(Text block)
Driving Technology Planning with Agile Decision Making

With ApptioOne and Apptio Targetprocess, the IT leadership team is able to achieve better technology planning by improving the company’s financial and capacity planning processes.

The team now builds its financial plan by technology organization/cost center. The plan consists of the prior year baseline, planned new hires, updated existing contracts and associated amortization, and updated fixed asset amortization. The result gives the team both a fixed and variable financial capacity view by cost center—this equates to the amount of capacity to deliver for the budgeted dollars.

The team then uses the financial plan to help build the capacity plan. Planning teams break down their fixed and variable capacity into delivery teams (i.e., release trains). From here, the delivery teams are combined with both fixed labor and variable labor capacity and aligned to their respective roadmaps required for delivery.

The roadmap and value streams are prioritized into run versus grow. Items are quantified against the number of units (i.e., development days) it takes to deliver them. This gives the team visibility into the capacity needed to tackle projects and provides insight into where excess capacity can be redeployed or where shortfalls exist and additional funding is required or portfolio re-balancing is needed.

This new process reduces silos in the organization and ensures the company operates on one unified model that enables the financial plan to be tightly coupled with the prioritization of work between finance, technology, and operations.

Just One Piece of a Much Larger Strategy

Connecting costs to work execution is only the beginning. The company continues to strive toward an operating environment where the total cost of ownership of IT, distinguished by application and by business unit, is well understood.
(End Text block)
▶ _Problem to solve_:
Decide whether each statement below agrees with the text on technology planning, answering yes or no and quoting the deciding words from it. 1. The team builds its financial plan by technology organization/cost center. 2. The capacity plan is built first and then used to help build the financial plan. 3. The roadmap and value streams are prioritized into short-term versus long-term.
(Supplied records)
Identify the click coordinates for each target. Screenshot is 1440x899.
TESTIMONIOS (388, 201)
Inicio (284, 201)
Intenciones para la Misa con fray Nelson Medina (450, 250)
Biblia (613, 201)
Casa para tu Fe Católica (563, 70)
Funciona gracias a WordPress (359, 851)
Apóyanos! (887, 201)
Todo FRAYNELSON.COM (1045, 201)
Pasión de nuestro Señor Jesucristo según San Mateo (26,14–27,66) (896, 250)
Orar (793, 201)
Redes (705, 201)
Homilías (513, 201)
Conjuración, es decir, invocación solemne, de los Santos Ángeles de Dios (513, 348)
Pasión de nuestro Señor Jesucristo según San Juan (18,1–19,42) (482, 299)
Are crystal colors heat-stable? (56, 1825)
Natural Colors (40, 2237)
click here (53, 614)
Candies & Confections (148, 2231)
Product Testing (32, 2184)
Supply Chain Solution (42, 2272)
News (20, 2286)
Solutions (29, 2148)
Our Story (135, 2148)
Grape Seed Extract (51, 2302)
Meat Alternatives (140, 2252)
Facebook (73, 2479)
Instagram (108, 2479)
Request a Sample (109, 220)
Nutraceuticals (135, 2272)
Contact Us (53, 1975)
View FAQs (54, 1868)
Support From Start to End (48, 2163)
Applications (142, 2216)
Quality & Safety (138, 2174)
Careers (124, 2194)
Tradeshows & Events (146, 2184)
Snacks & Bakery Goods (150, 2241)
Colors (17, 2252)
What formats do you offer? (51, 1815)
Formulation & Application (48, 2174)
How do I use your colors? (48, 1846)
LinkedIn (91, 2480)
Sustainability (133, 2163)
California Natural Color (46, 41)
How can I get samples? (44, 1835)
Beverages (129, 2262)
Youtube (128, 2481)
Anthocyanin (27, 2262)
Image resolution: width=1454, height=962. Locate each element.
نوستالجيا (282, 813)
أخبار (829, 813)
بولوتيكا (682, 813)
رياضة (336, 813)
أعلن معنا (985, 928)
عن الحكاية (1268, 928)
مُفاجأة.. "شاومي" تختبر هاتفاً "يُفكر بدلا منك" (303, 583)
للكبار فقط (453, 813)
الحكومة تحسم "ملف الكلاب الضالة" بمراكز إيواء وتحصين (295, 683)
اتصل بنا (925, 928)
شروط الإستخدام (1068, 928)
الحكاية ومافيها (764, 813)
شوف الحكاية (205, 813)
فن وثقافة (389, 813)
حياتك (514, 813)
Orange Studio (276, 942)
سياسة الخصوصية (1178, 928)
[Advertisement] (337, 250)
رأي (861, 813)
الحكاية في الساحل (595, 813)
(End Supplied records)
▶ _Solution to the problem_:
1. Yes: "The team now builds its financial plan by technology organization/cost center."
2. No: "The team then uses the financial plan to help build the capacity plan."
3. No: "The roadmap and value streams are prioritized into run versus grow."